* [JOBS]:
**a.** In the post about a basement toilet drain repair, what is the inner diameter of the iron pipe under the flange?
**b.** Pick up the post about a basement toilet drain repair after its final line and keep writing it.

* [EXTRACT TO READ]:
# # # #
I have a house built around 1967 that requires a basement toilet drain repair. Plumbing is not my line of work, but I think I can do the job if I can get some advice here.
I have removed the toilet to expose a 7" dia steel flange flush with tile on concrete slab, attached by lead to an approximately 5" od iron pipe (3.75" id). The iron pipe immediately elbows beneath the floor slab and runs straight at least 5' toward where the main drain routes from the house to the street. Would it likely turn down into the main drain?
The iron pipe appears to have failed at the elbow where it begins its run under the slab. A few 0.25" dia roots have entered there and appear to taper off farther down the pipe. Ants have entered and since the toilet was seldom used, were able to import a lot of soil both up and down the pipe.
I have shop-vac'ed out soil as far as I can reach. The root entry seems confined to near the elbow. I speculate that soil was carried down the pipe by ants. They also carried it up into the toilet hollows.
All other plumbing in the house is working, so I figure this problem extends only as far as the ants carried soil down the dormant drain.
My plan is to remove the slab above the pipe, remove a few feet of failed iron piping, finish shop-vac'ing out the remaining soil without just pushing soil on toward the main drain, replace the bad piping with PVC?, patch the slab and tile, and install the toilet.
Sound like a good plan?
o How to remove the concrete slab and how wide to remove?
o How to cut iron pipe confined in trench?
o How to attach new PVC to old iron? Rubber and straps? PVC parts list?
o Gravel back fill material?
# # # #
* [DATA EXCERPT]:
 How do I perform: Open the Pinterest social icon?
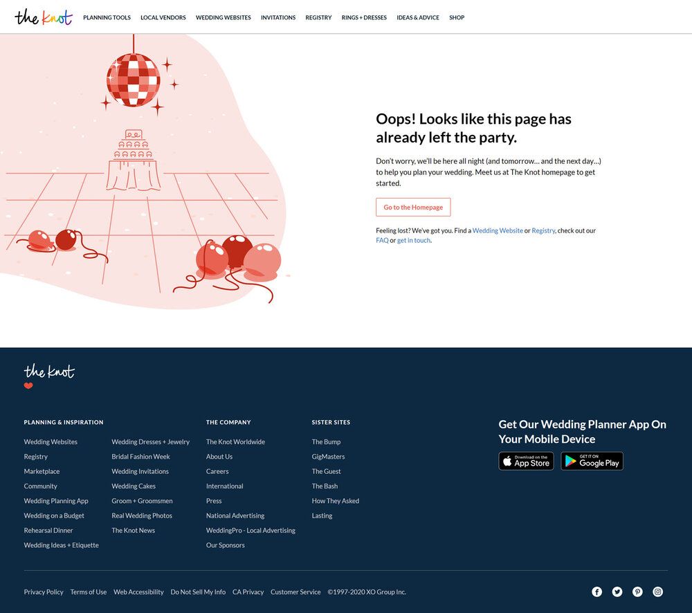pos(637,592)
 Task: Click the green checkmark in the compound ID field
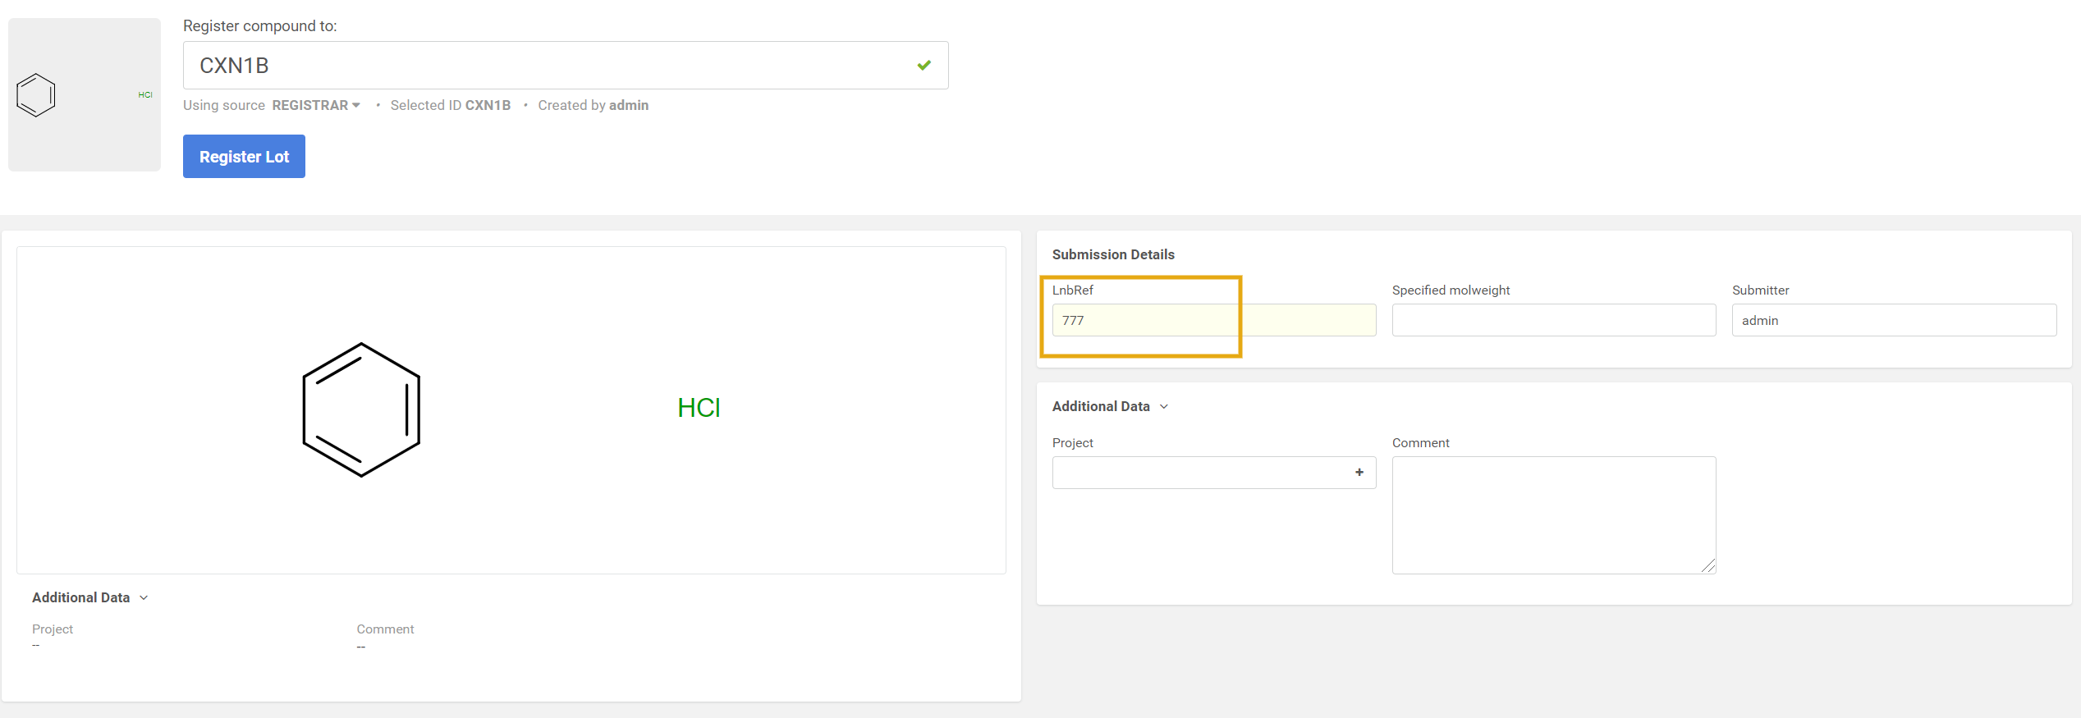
# # # #
* [WRITTEN ANSWERS]:
**a.** About 3.75 inches.

**b.**
o Other tips?
Thanks for considering my problem! The house is a tear down so this is not a long term repair.
There are a couple of ways to cut the CI: a snap cutter (you can rent one at most places - looks like a large, weird bicycle chain with a rachet to tighten it up), a grinder, or a saw. By far, the fastest is the snap cutter. You'll need enough room around the pipe to use the tools. Underground, you can use the rubber sleeve with hose clamps. Make sure to backfill carefully so the pipe ends are well supported and stay aligned.
If the pipe is cracked, you may want to go to where it meets the main line. If you do, then you'd need a different method to fix it....Fernco makes special rubber dognuts that fit into the hub and then the pvc is a compression fit inside of it. Problem is, not all pipes are the same, and the local shops may not carry the exact size you need. Alternative is to cut that part off and replace with pvc, or get a plumber to relead in a new piece. If the CI is solid, you don't need to cut back that far, and this is a mute point.
Problem is, you won't know until you dig it up the condition of the pipe or fittings. On a good day, it is farily easy, on a bad one, you could be replacing a lot more than you think now.
Last edited by Terry; 01-20-2008 at 10:39 AM.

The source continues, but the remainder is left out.